= TRY IT =
Provide an exact reproduction of every entry.

= Collected data entries =
------------------------------------
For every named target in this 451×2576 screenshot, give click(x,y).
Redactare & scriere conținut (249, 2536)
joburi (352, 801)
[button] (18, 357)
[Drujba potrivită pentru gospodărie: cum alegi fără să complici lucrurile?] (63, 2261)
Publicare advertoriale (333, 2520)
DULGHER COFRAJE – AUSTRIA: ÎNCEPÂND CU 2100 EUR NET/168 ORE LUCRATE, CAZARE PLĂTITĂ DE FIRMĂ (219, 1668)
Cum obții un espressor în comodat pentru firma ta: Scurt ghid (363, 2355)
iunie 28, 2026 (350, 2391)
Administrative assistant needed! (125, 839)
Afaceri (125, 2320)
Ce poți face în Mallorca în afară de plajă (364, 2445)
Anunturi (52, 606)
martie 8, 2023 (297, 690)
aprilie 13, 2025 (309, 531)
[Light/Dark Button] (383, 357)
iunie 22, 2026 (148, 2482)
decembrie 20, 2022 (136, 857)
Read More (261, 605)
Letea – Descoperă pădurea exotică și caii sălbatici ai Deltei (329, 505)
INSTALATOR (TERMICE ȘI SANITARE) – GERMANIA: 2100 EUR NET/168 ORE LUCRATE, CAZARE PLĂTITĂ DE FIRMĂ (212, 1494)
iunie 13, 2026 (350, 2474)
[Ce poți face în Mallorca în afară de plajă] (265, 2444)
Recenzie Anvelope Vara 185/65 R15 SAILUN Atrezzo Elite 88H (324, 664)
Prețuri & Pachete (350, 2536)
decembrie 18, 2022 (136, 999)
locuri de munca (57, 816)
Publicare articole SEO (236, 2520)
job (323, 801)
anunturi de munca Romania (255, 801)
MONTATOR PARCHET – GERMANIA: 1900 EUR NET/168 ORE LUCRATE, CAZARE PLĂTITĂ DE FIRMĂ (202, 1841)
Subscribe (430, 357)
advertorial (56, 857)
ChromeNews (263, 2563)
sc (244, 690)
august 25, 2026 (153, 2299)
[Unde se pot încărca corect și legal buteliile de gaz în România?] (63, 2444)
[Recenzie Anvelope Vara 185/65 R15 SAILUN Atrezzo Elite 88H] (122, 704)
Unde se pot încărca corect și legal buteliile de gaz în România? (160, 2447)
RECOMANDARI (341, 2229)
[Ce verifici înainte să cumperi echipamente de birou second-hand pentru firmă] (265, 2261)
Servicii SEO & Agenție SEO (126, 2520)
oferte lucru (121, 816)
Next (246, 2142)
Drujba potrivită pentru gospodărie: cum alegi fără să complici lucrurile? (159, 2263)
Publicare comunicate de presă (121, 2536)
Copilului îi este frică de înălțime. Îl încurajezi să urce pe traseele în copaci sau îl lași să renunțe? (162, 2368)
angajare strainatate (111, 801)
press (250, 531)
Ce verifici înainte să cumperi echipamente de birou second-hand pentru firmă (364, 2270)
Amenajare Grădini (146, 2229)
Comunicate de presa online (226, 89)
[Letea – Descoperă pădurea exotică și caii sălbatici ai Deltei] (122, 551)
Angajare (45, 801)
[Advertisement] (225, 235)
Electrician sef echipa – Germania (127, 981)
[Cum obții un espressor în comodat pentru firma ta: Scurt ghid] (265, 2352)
------------------------------------
= REPLY =
For every named target in this 451×2576 screenshot, give click(x,y).
Redactare & scriere conținut (249, 2536)
joburi (352, 801)
[button] (18, 357)
[Drujba potrivită pentru gospodărie: cum alegi fără să complici lucrurile?] (63, 2261)
Publicare advertoriale (333, 2520)
DULGHER COFRAJE – AUSTRIA: ÎNCEPÂND CU 2100 EUR NET/168 ORE LUCRATE, CAZARE PLĂTITĂ DE FIRMĂ (219, 1668)
Cum obții un espressor în comodat pentru firma ta: Scurt ghid (363, 2355)
iunie 28, 2026 (350, 2391)
Administrative assistant needed! (125, 839)
Afaceri (125, 2320)
Ce poți face în Mallorca în afară de plajă (364, 2445)
Anunturi (52, 606)
martie 8, 2023 (297, 690)
aprilie 13, 2025 (309, 531)
[Light/Dark Button] (383, 357)
iunie 22, 2026 (148, 2482)
decembrie 20, 2022 (136, 857)
Read More (261, 605)
Letea – Descoperă pădurea exotică și caii sălbatici ai Deltei (329, 505)
INSTALATOR (TERMICE ȘI SANITARE) – GERMANIA: 2100 EUR NET/168 ORE LUCRATE, CAZARE PLĂTITĂ DE FIRMĂ (212, 1494)
iunie 13, 2026 (350, 2474)
[Ce poți face în Mallorca în afară de plajă] (265, 2444)
Recenzie Anvelope Vara 185/65 R15 SAILUN Atrezzo Elite 88H (324, 664)
Prețuri & Pachete (350, 2536)
decembrie 18, 2022 (136, 999)
locuri de munca (57, 816)
Publicare articole SEO (236, 2520)
job (323, 801)
anunturi de munca Romania (255, 801)
MONTATOR PARCHET – GERMANIA: 1900 EUR NET/168 ORE LUCRATE, CAZARE PLĂTITĂ DE FIRMĂ (202, 1841)
Subscribe (430, 357)
advertorial (56, 857)
ChromeNews (263, 2563)
sc (244, 690)
august 25, 2026 (153, 2299)
[Unde se pot încărca corect și legal buteliile de gaz în România?] (63, 2444)
[Recenzie Anvelope Vara 185/65 R15 SAILUN Atrezzo Elite 88H] (122, 704)
Unde se pot încărca corect și legal buteliile de gaz în România? (160, 2447)
RECOMANDARI (341, 2229)
[Ce verifici înainte să cumperi echipamente de birou second-hand pentru firmă] (265, 2261)
Servicii SEO & Agenție SEO (126, 2520)
oferte lucru (121, 816)
Next (246, 2142)
Drujba potrivită pentru gospodărie: cum alegi fără să complici lucrurile? (159, 2263)
Publicare comunicate de presă (121, 2536)
Copilului îi este frică de înălțime. Îl încurajezi să urce pe traseele în copaci sau îl lași să renunțe? (162, 2368)
angajare strainatate (111, 801)
press (250, 531)
Ce verifici înainte să cumperi echipamente de birou second-hand pentru firmă (364, 2270)
Amenajare Grădini (146, 2229)
Comunicate de presa online (226, 89)
[Letea – Descoperă pădurea exotică și caii sălbatici ai Deltei] (122, 551)
Angajare (45, 801)
[Advertisement] (225, 235)
Electrician sef echipa – Germania (127, 981)
[Cum obții un espressor în comodat pentru firma ta: Scurt ghid] (265, 2352)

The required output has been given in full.